### What to do
Filter these entries, keeping only lines that hold the word "agent".

### Material for the task

##############################

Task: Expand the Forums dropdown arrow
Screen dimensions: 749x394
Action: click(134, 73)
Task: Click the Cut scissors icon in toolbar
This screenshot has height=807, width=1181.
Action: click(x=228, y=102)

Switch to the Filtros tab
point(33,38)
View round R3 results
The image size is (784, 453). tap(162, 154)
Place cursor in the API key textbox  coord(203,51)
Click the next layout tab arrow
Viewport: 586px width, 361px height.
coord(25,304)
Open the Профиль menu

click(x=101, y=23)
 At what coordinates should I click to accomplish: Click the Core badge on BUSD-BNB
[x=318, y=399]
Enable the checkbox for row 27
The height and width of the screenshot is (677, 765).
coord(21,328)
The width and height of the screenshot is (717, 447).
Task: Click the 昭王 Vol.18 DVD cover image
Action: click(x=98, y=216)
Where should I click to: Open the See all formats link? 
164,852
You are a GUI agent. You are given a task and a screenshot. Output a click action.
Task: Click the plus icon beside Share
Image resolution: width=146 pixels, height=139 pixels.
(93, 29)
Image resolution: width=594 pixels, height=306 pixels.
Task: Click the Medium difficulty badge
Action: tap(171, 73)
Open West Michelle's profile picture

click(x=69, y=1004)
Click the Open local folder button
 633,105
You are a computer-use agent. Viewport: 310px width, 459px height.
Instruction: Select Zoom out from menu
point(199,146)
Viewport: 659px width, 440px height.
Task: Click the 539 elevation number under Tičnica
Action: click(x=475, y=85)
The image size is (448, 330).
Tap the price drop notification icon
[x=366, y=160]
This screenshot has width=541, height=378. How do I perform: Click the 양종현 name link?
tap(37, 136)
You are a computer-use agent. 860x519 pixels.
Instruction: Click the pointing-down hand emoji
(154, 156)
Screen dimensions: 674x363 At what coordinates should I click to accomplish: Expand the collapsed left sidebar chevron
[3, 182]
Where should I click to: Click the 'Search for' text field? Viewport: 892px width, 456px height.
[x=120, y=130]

##############################

### Written solution
You are a GUI agent. You are given a task and a screenshot. Output a click action.
You are a computer-use agent. Viewport: 310px width, 459px height.
You are a computer-use agent. 860x519 pixels.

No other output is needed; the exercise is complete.